La situation devrait ainsi devenir « de plus en plus difficile » pour l’Autorité palestinienne qui verra ses revenus diminuer mais ses dépenses en santé augmenter, note la Banque mondiale.
Dans ce contexte, et pour relancer l’emploi dans le secteur local des technologies, la Banque mondiale plaide pour des mesures afin de relancer la filiale de la téléphonie mobile dans les Territoires palestiniens, où prévaut la 3G en Cisjordanie et la 2G à Gaza, alors que d’autres économies de la région tendent vers la 5G.
Annexion ?
Dans un rapport publié dimanche, l’ONU appelle de son côté à « des mesures plus audacieuses (…) pour éviter un effondrement économique ».
L’organisation a salué le prêt israélien de 800 millions de shekels (environ 210 millions d’euros) à l’Autorité palestinienne qui « constituera une bouée de sauvetage » et doit être accordé en plusieurs tranches à partir de juin pour compenser la perte de revenus provoquée par la crise sanitaire.
Mais l’ONU a aussi alerté sur les conséquences désastreuses du projet israélien d’annexion de pans de la Cisjordanie.
Le gouvernement israélien doit se prononcer à partir du 1er juillet sur la mise en oeuvre du plan américain pour le Proche-Orient, qui comprend l’annexion par Israël de la vallée du Jourdain et des implantations en Cisjordanie, et qui est salué par Israël mais fustigé par les Palestiniens.
Outre le fait de « violer le droit international », cette annexion pourrait « sérieusement compliquer l’aide au développement que fournissent l’ONU et d’autres organisations aux Palestiniens », selon les Nations unies.
Le ministre de l’AP des Affaires étrangères Riyad al-Maliki a estimé lundi que l’annexion était « une déclaration de guerre » contre les aspirations des Palestiniens, lors d’une conférence par visioconférence avec des journalistes aux Nations unies à Genève.
Des observateurs israéliens avaient affirmé que l’armée n’avait pas été sollicitée pour préparer un plan d’urgence.
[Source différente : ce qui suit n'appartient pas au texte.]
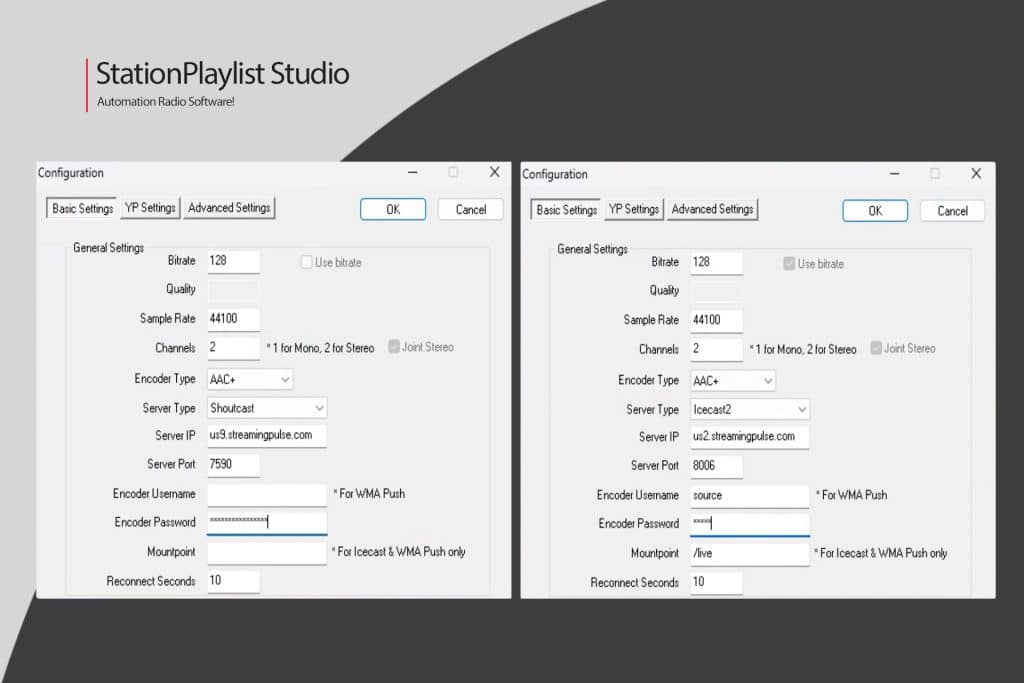
Task: Click the Server IP field with us9.streamingpulse.com
Action: [267, 436]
Lundi, le ministre israélien de la Défense Benny Gantz a appelé l’armée « à accélérer les préparatifs en vue de mesures politiques prévues sur le plan palestinien », selon un communiqué de son bureau.
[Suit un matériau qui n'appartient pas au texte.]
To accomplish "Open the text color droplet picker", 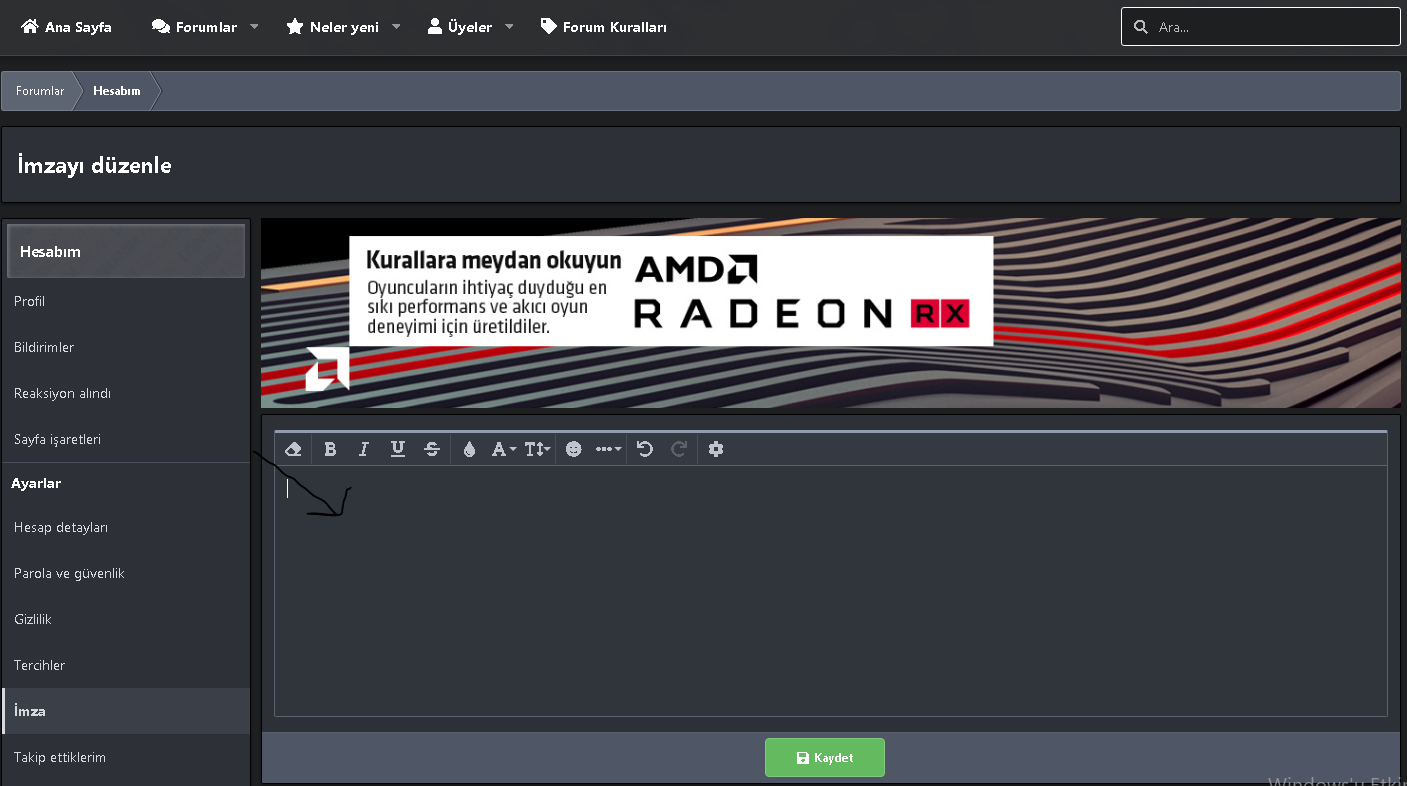I will pyautogui.click(x=469, y=449).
« Si la tendance actuelle persiste, les accomplissements du gouvernement palestinien au cours des dernières 25 années s’estomperont, la situation sécuritaire (…) empirera, ce qui aboutira inévitablement à des politiques plus radicales des deux côtés », ont alerté les Nations unies.
Le Premier ministre de l’AP Mohammed Shtayyeh doit présenter mardi un rapport sur la situation économique et financière dans les Territoires palestiniens, lors d’une réunion par visioconférence avec une quarantaine de donateurs internationaux, d’après l’agence palestinienne Wafa.